City pays owners of flooded Madison Valley homes $2.5 million

Homes in Madison Valley have been flooding for 40 years since the city installed a system to drain stormwater from Capitol Hill in the early 1970s. Plans to complete a pipe to Lake Washington were never completed, so stormwater gathered in Madison Valley and flooded the basements of homes after heavy rainfall. The city agreed in November to pay $2.5 million to homeowners affected by the chronic flooding. The city also paid a $2.8 million settlement in 2008 after the drowning death of Madison Valley resident Kate Fleming two years earlier. As part of the settlements, the city is not admitting blame for the floods.

The recent agreement, which was signed in November, was first reported by The Valley View, a semimonthly Madison Valley newsletter:

Plaintiffs’ attorney, A. Richard Maloney, said his clients ended up receiving roughly $170,000 to $190,000 per home, depending mainly on whether the Plaintiff owned a home and had lived in it. That’s four to five times what the city had originally offered residents for their diminished home values and for the mental anguish they suffered during years of chronic flooding. Seattle had already paid most, though not all, of the damage done to their personal property during some of the previous floods.

The chronic flooding can be traced back to the Forward Thrust bond projects from the 1970s. The city build a drainage pipe to channel excess stormwater from Capitol Hill into Madison Valley, but lakeside residents lobbied to block a plan to tunnel stormwater to Lake Washington.
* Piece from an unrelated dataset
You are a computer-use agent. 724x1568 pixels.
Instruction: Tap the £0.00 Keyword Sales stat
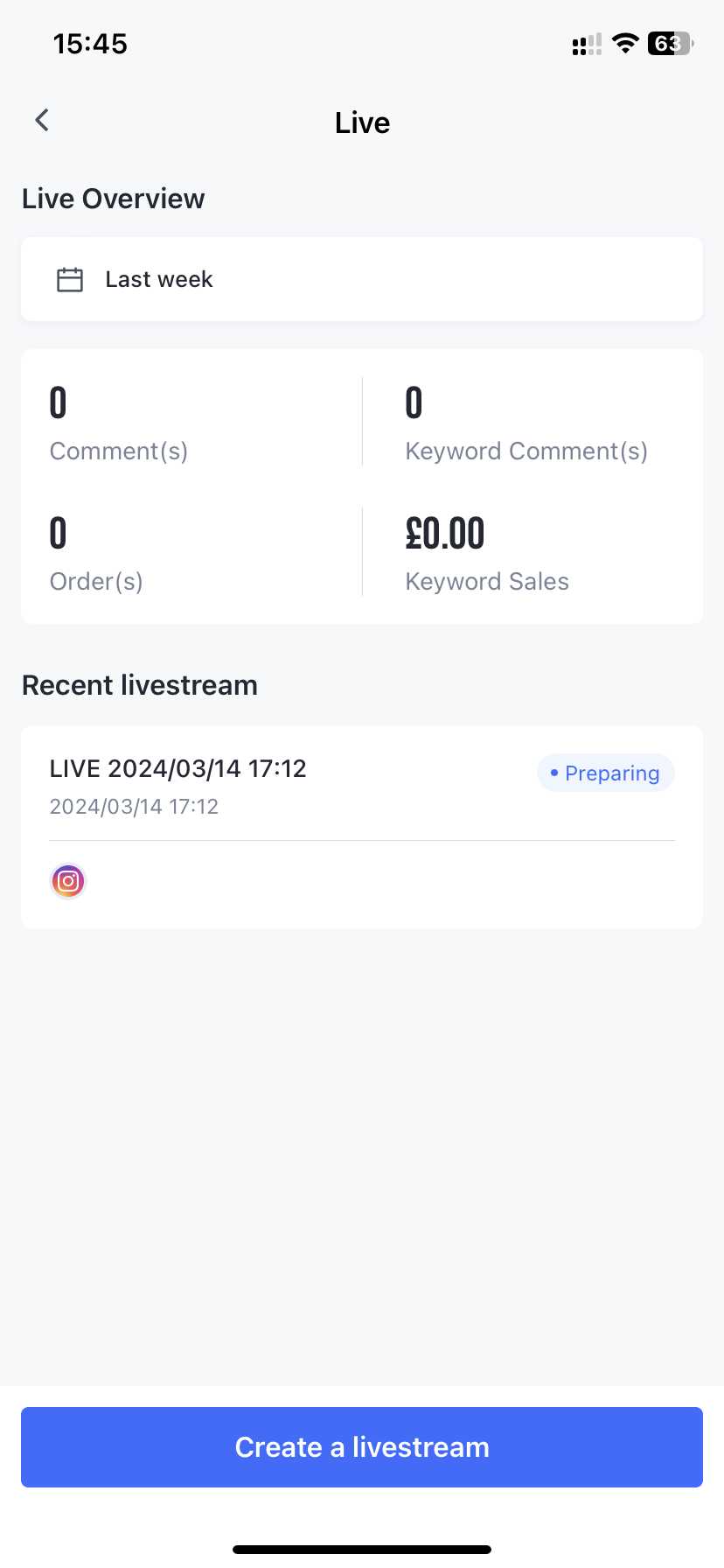(487, 555)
Opponents cited fear of pollution and litter flowing into the lake.

During heavy rains, stormwater overwhelmed the valley’s sewer and stormwater system, causing rainwater and raw sewage to back-up into homes. Seattle Times reports that the back-up was at times toxic:

The backed-up sewage contained heavy metals including arsenic and mercury as well as fecal-coliform bacteria the residents were exposed to when they cleaned up after an intense rain, said A. Richard Maloney, attorney for the plaintiffs.

While both the 2008 and 2010 settlements concern flooding in Madison Valley, the city said the two incidents have different causes. Fleming’s death in 2006 occurred after surging stormwater flowed through a hole in a fence, knocked over a retaining wall and quickly filled Fleming’s basement, trapping her inside. Fleming, a voice actor with a production company, was apparently trying to save some equipment from the basement when the water surged in. Her life partner Charlene Strong, the Plaintiff in the 2008 settlement, became a leader in the fight for Washington’s domestic partnership law after she was refused admittance to see Fleming on her death bed because Stone and Fleming were not legally married.

A large stormwater project is currently under construction that should prevent flooding in the Valley. Seattle Public Utilities is holding a meeting March 26 to update interested community members on the project’s progress. From SPU:

Join us on March 26 and hear about the updated work plan for E Madison St stormwater infrastructure improvements.

After a series of meetings over the last two weeks, Seattle Public Utilities (SPU) would like to share an updated work plan with residents, merchants, and commuters in the project area. SPU has illustrated the differences between night work and daytime work. Comments were received about both plans, and a new plan has been put together. Come to the meeting to learn more:

Saturday, March 26 – 9:30 a.m. to 11:30 a.m.
Luc (Restaurant)
2800 E Madison St

Stop by to hear more about:

  • Anticipated schedule
  • Work hours
  • Potential impacts
  • Key contacts

The installation of substantially improved stormwater infrastructure on E Madison St will greatly reduce the potential for flooding near 29th Ave E and E Madison St, as well as substantially reduce the risk of stormwater flowing from E Madison St down the hill and flooding E Mercer St below.

0 thoughts on “City pays owners of flooded Madison Valley homes $2.5 million

  1. I wonder if it will take decades to get the city to admit guilt and pay for the damage they’re currently doing to houses, foundation, sewer pipes, water connections and fireplaces near Madison with drilling that rattles the glasses right out of the cupboard and causes pieces of the mantle to fall off? I foresee more decades of lawsuits.

  2. No amount of money can bring back a life or restore the life of those close to ones who died. SPU spends huge amounts on frivolous programs to promote its own visibility so it can endlessly raise our rates and extraordinary tactics to protect its inept and unscrupulous management. While spending money elsewhere, it abdicates responsibility for the primary reason the rate payers of this city authorized the formation of the Utility and allowed the collection of fees to pay for those services.

    The new Mayor needs to hear, not from insiders, but from those who have been seriously impacted by SPU.